Venus & Mars: How About Polygamy?
Katrin Figge & Tasa Nugraza Barley
Polygamy. The word alone sounds like a disease to me.
I don’t care what reasons are used to justify legal marriage to more than one partner, be they religious, financial or the fact that some men think they’re kings of the world and need a harem to complement their wealth and power. I simply can’t wrap my head around the concept.
And, just to clarify: It’s not only the image of a man with more than one wife that troubles me. I am equally disturbed by women who think they need more than one husband — but, let’s face it, that doesn’t happen as much.

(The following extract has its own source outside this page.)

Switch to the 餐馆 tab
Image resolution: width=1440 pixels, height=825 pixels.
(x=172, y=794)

I guess that if everyone involved in a polygamous scenario is happy with the part they are playing, then by all means, they should live their lives. But more often than not happiness is not the case, and sadly, women in some countries simply agree to polygamy because they don’t have any choice.
Personally, I could never be a second or third wife and share my husband with others. To me, that would simply feel like he was cheating on me, even though the other women might be legally bound to him as well and living under the same roof.

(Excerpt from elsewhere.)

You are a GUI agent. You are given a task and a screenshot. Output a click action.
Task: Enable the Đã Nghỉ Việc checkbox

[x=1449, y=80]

I can imagine that when a man announces to his wife that he has decided to marry a second woman, many of these women lose some of their of dignity and pride, and feel unworthy and insufficient. Furthermore, it seems that jealousy and rivalry may take root among these women.
And what about the children? What kind of effect will polygamy have on little kids?
I remember a movie where a young girl was utterly confused because she grew up in a household with her mother, her biological father and what she called her two “voluntary daddies,” who were only roommates, but still, the other kids in her preschool were quick to make fun of her living arrangements.
If anything, I wouldn’t want to expose my children to ridicule and laughter simply because of something their mother did.
Call me a romantic old fool, but I still believe there is that one person out there for me. One person to grow old and spend the rest of my days with. If I ever recite wedding vows, then I will surely mean them.
But even if I can’t find that person, I’d rather be on my own than play second fiddle in an already crowded house. But I am grateful that I have a choice in this matter and don’t need to get married to survive.
Katrin Figge is deputy features editor at the Jakarta Globe.
As a proud young Muslim, I have long believed that polygamy could only be practiced in very extraordinary conditions. And based on some research I did a few years ago, I came to the conclusion that the practice could only be justified during the time that our prophet lived, an era when it was fine for a man to have 10 or 20 wives.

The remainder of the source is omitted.